**Your goal:** Copy the listing from the line that has "Given: Click the Save to SketchUp icon" through the line that has "coord(224,36)", putting "Where do I click to" in place of "Where should I click to" and keeping everything else the same. Leave the pictures out.

**Dataset excerpts:**
□ □ □

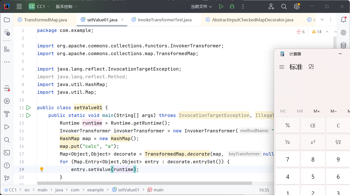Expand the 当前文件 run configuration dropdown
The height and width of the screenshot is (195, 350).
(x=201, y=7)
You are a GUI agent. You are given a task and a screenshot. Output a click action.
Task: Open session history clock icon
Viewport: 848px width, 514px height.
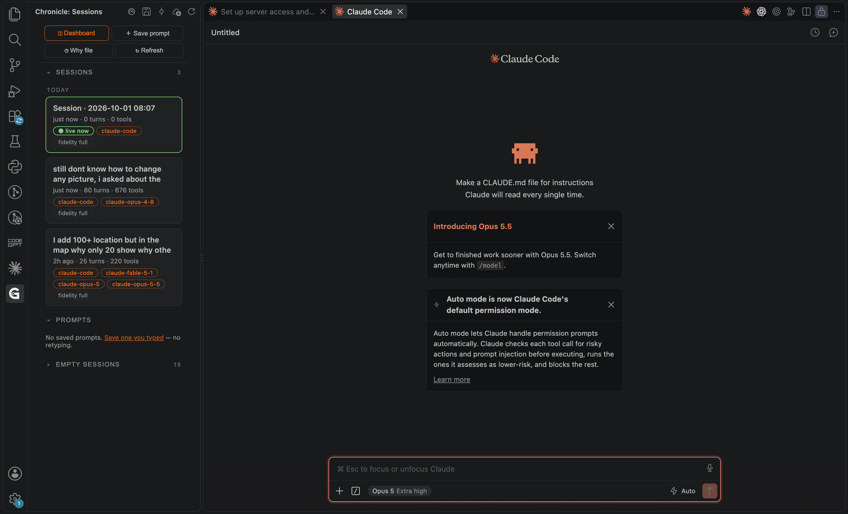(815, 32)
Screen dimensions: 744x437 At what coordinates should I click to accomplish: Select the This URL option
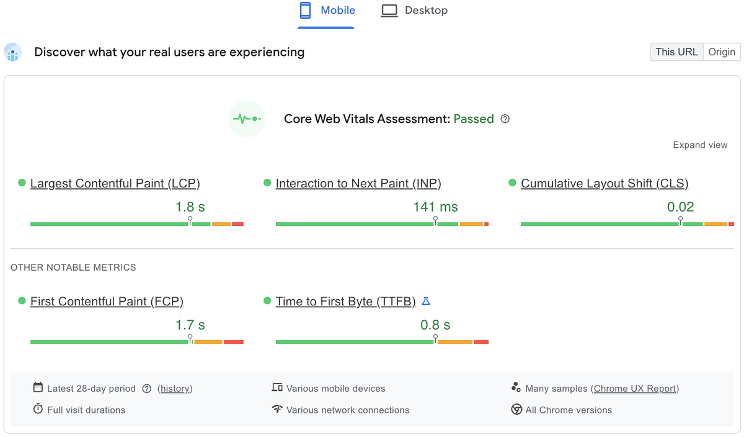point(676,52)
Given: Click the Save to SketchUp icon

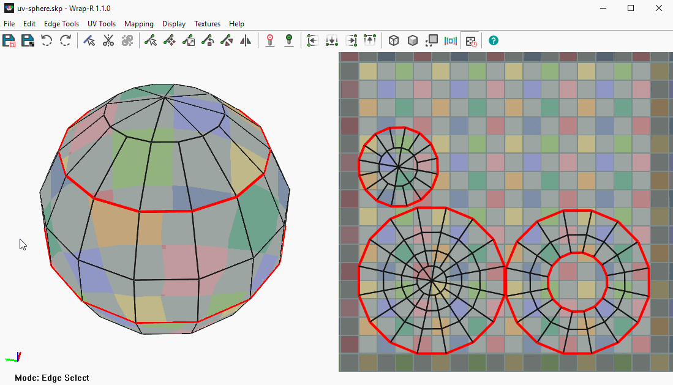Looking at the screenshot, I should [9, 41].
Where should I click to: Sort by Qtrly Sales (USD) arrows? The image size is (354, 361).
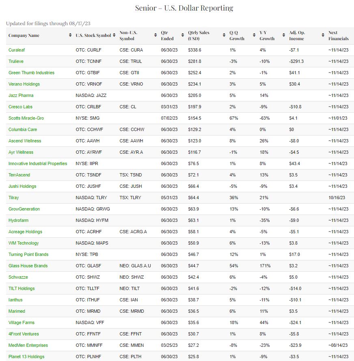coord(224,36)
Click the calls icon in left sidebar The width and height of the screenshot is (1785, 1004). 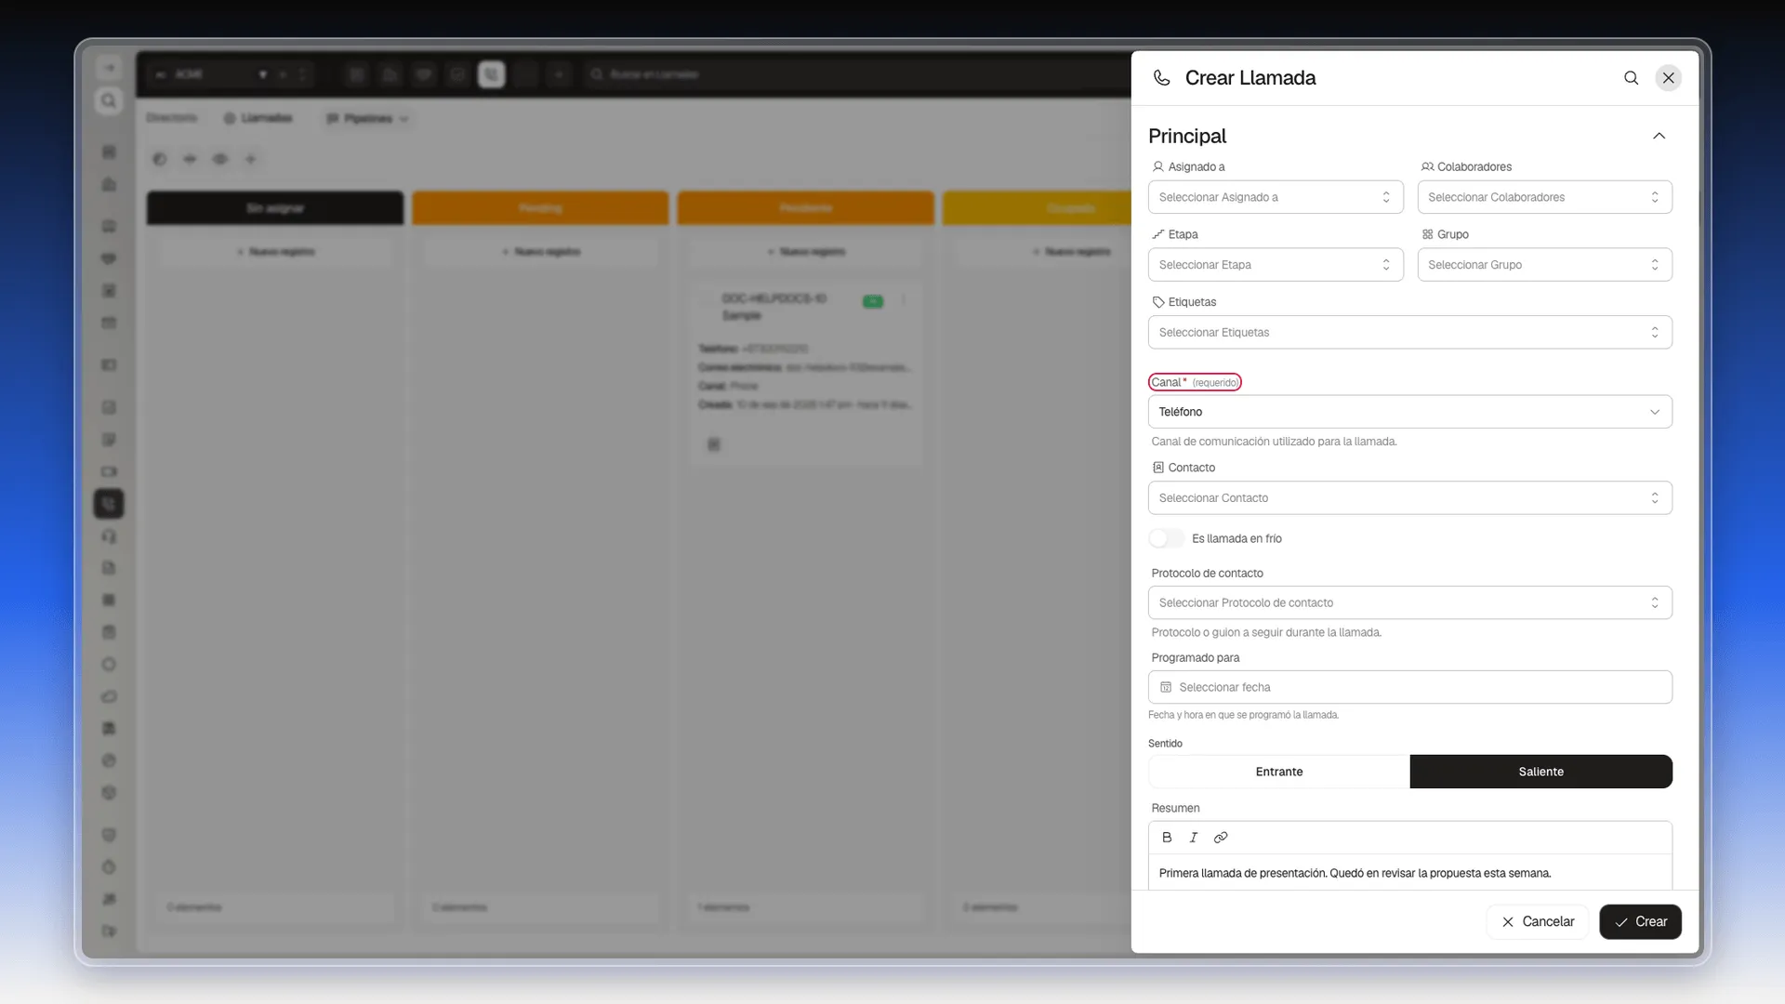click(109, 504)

□ □ □

**Written answer:**
Given: Click the Save to SketchUp icon

Looking at the screenshot, I should [9, 41].
Where do I click to: Sort by Qtrly Sales (USD) arrows? The image size is (354, 361).
coord(224,36)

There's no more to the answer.